When to Seek Emergency Medical Attention
COVID-19 cases in Whatcom County are the highest they’ve ever been. Unfortunately, you might end up being infected even though you’ve taken precautions. If you have COVID-19, know when you should seek emergency medical attention. If you have any of the following symptoms, call 911 or head to your local emergency medical facility immediately:
- Trouble breathing
- Persistent pain or pressure in the chest
- Blue or gray-colored skin on lips and/or face.
*This list is not all possible symptoms. Please call your medical provider for any other symptoms that are severe or concerning to you.
Reminder: do NOT go to the emergency room with mild symptoms or to ask for a COVID-19 test. Our local hospital is caring for a record number of patients with COVID-19, and asks everyone to only go to the ER with serious or life-threatening emergencies.
Return to Work
You do not need a negative test to return to work unless specified by your employer. Follow the new isolation and quarantine guidelines to know when you can return to work.
The new isolation and quarantine guidelines DO NOT apply to the following work places and settings:
- Commercial maritime settings such as commercial seafood and cargo ships
- Crowded work sites where physical distancing is not possible due to the nature of the work, such as in warehouses, factories, and food packaging and meat processing facilities
- Correctional facilities
- Health care settings
- Homeless shelters and transitional housing
- Temporary worker housing
- Schools and childcare
- Institutions of higher education
For the most recent isolation and quarantine guidance for health care workers, please review the CDC’s updated interim guidance for managing health care personnel with COVID-19 infection or exposure.
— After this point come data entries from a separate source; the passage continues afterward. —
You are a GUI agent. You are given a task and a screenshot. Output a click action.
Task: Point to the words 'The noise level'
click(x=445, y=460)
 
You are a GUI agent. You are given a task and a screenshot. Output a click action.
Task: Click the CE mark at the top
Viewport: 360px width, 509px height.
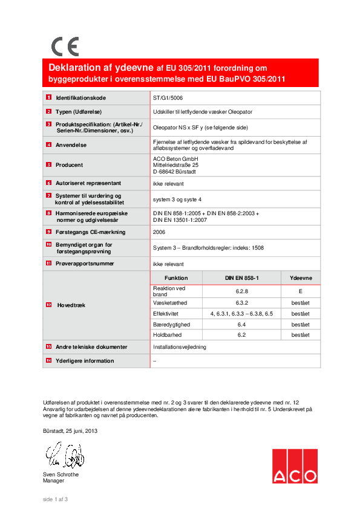(x=65, y=47)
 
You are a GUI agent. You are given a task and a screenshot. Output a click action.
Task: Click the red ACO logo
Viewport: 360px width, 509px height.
(x=294, y=466)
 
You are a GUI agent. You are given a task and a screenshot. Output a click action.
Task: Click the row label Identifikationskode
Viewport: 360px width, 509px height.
(x=81, y=97)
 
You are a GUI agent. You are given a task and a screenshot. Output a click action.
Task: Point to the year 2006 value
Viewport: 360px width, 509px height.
(x=159, y=232)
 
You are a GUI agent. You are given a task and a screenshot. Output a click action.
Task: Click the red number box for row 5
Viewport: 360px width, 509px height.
(x=48, y=164)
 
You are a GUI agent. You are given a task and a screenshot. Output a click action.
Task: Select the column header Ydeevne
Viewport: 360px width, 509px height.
(x=301, y=277)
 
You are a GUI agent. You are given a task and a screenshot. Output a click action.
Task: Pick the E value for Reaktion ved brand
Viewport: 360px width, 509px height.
(x=301, y=291)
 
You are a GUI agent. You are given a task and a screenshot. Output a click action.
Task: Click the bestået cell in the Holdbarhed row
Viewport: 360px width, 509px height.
(x=301, y=334)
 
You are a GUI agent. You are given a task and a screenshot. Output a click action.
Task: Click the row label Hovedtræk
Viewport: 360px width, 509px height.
(x=71, y=305)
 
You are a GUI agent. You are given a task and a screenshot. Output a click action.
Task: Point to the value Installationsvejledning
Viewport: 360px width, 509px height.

If you work in any of the settings listed above (with the exception of health care), please follow the isolation guidelines below:
- Symptomatic workers must remain in isolation until:
- It’s been at least 24 hours with no fever without using fever-reducing medication.
- Their symptoms have improved.
- It’s been at least 10 days since their symptoms started.
- Asymptomatic workers must remain in isolation until:
- It’s been at least 10 days from the date of their first positive COVID-19 test.
- They have had no further symptoms.
*You do not need a negative test to return to work unless specified by your employer.